Detection of mild hippocampal atrophy requires accurate and reproducible quantitative measurement of hippocampal volumes as well as normative measures. Traditionally, hippocampal volume quantification has been performed by manual tracing of the hippocampal formations on individual MRI slices. Recently, automated computer algorithms, capable of identifying the hippocampal boundaries based on anatomical atlases, have become available, and have shown promise toward objective volume measurements with minimal operator interaction. NeuroQuant (CorTechs Labs, San Diego, California) is the first FDA‐approved (510[k]K061855) automated segmentation algorithm for clinical hippocampal volumetry and has gained widespread use in diagnosis and management of Alzheimer's disease and epilepsy. Automated hippocampal volume measurement (along with a large number of other brain structures) is also possible with FreeSurfer, an open‐source image analysis software package from the Martinos Center at Harvard University.

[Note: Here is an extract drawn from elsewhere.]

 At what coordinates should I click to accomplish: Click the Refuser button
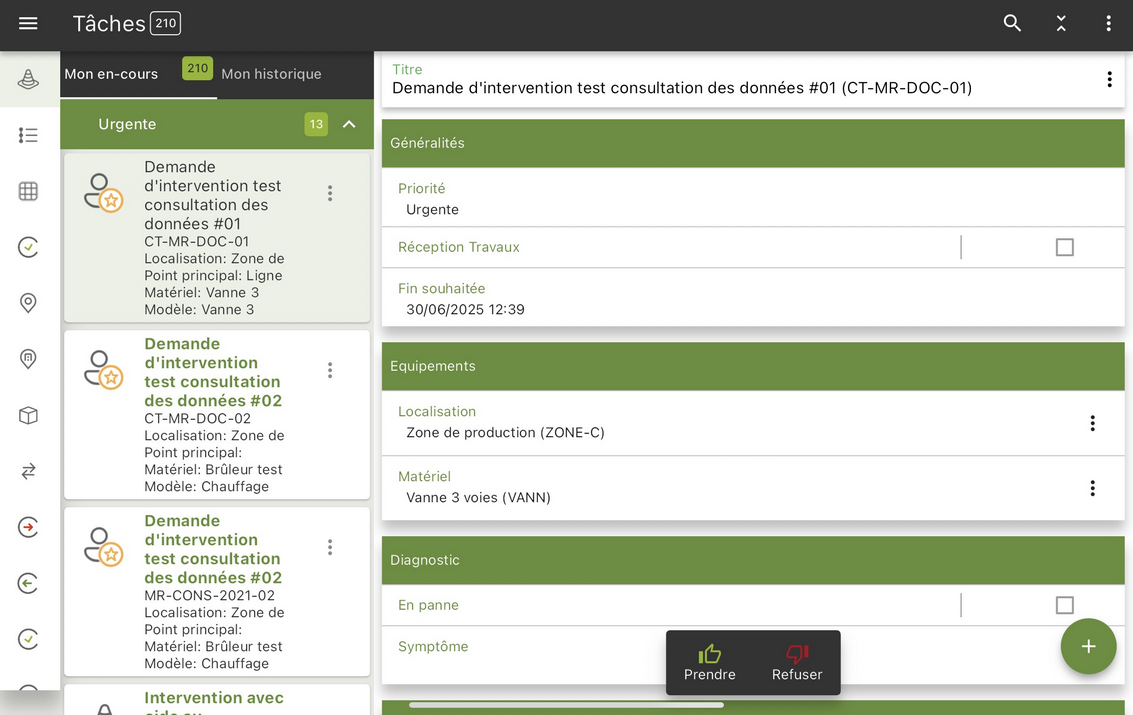pyautogui.click(x=797, y=663)
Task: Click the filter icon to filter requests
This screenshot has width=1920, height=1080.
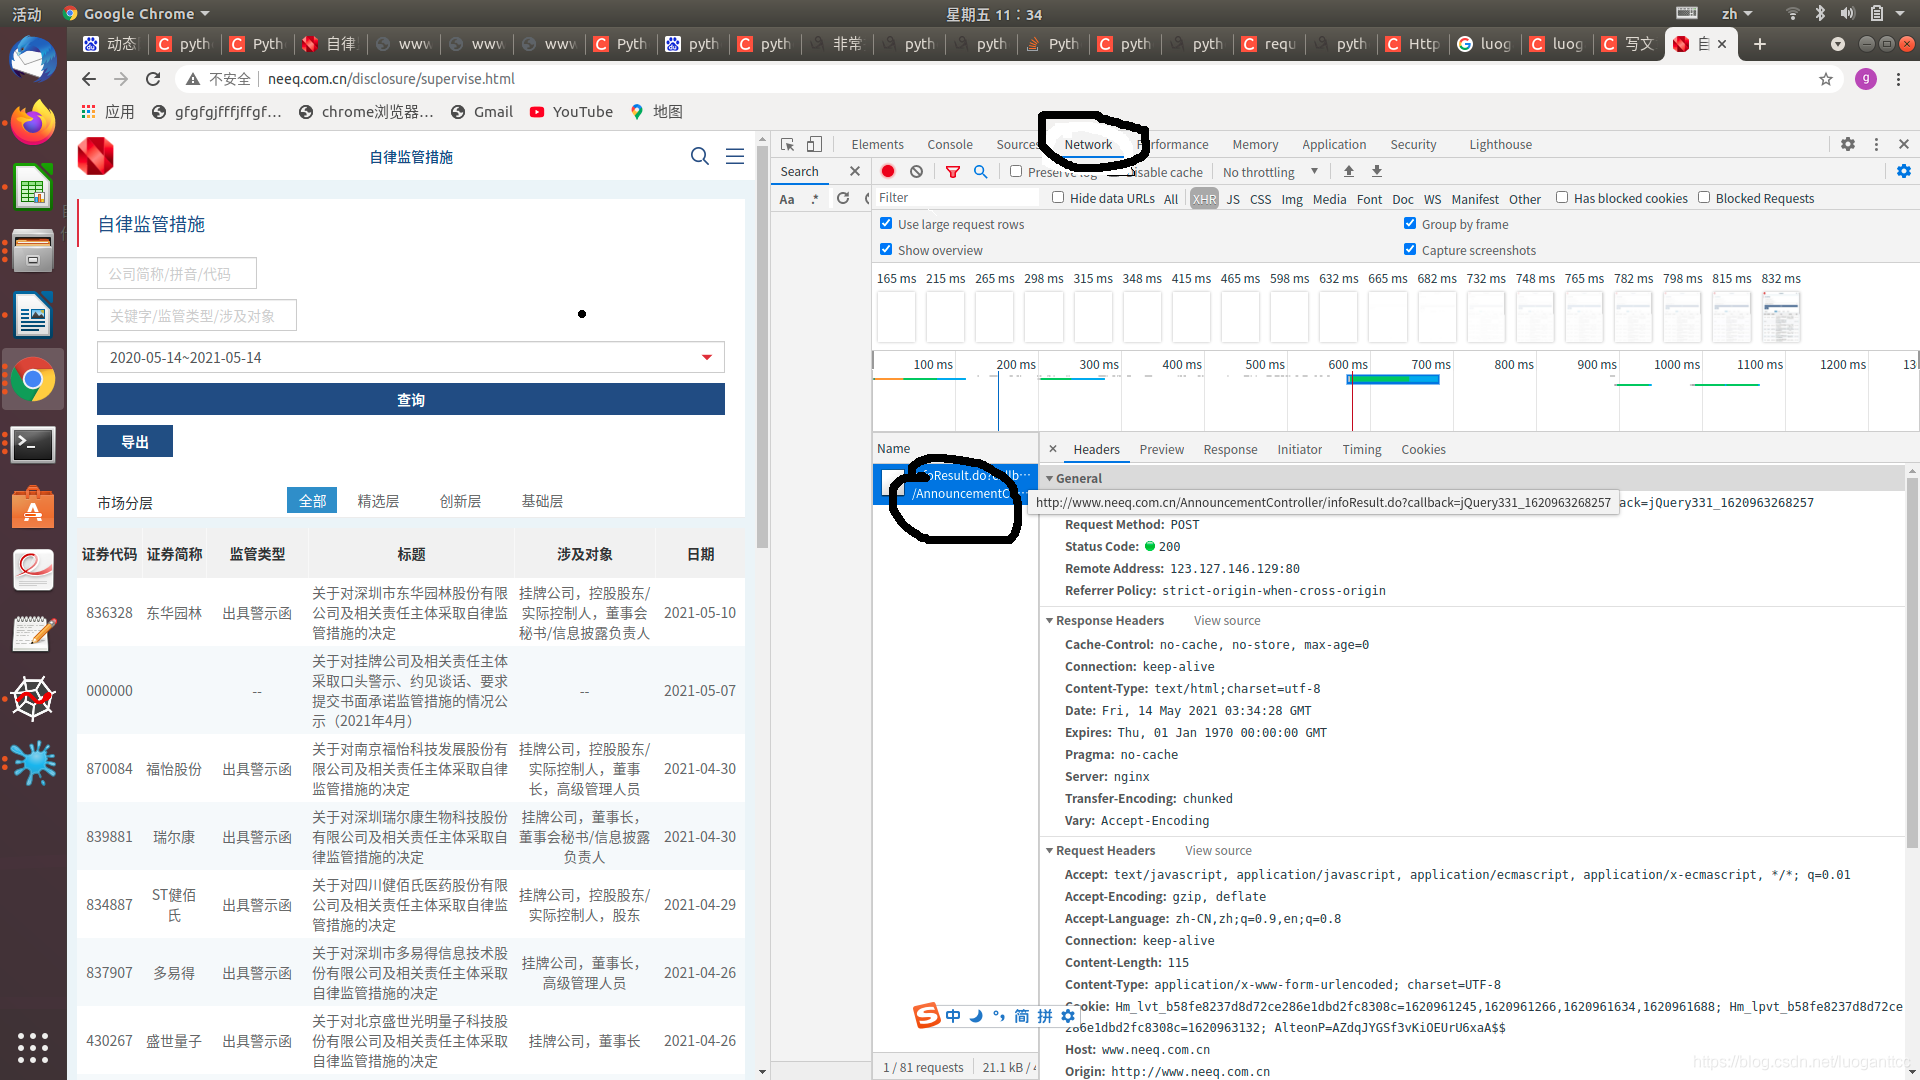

We aimed to compare the accuracy of FreeSurfer and NeuroQuant automated segmentation measurement techniques with traditional manual hippocampal volumetry. Clinical assessment of hippocampal volumes requires accurate and reproducible measurements of left and right absolute volumes and asymmetry index. Asymmetry alone can be a sensitive indicator in cases of unilateral temporal lobe seizures, but detection of hippocampal atrophy in bitemporal epilepsy requires comparison to normative hippocampal volume measurements. Furthermore, quantification of the interstudy variation in hippocampal measurements is needed to establish the minimum detectable change using automated methods.
Methods
The Mayo Clinic Institutional Review Board reviewed and approved the use of retrospective MRI data for this study. Fifty seizure protocol MRI studies were identified retrospectively that had been acquired at our institution between 1 January 2015 and 31 January 2017, applying “Hippocampal Atrophy” or “Hippocampal Asymmetry” as search terms to our clinical radiology report database. Search results were reviewed to exclude “No Hippocampal Atrophy” or other phrases indicating entirely normal studies. Patients with previous resective surgery or gross cortical deformations were excluded, with the exception of two patients with such features included specifically to assess the robustness of the segmentation procedure: 1. Large interhemispheric cysts, 2. Global cerebral atrophy with ex vacuo ventricular dilation (Figure ). All images were visually inspected, and images with excessive noise or motion artifacts were excluded. Images were excluded if no acceptable study was available. One of the MRI exams identified in our search was a follow‐up study of one patient already identified for the cohort; thus 49 patients in total were included in this study.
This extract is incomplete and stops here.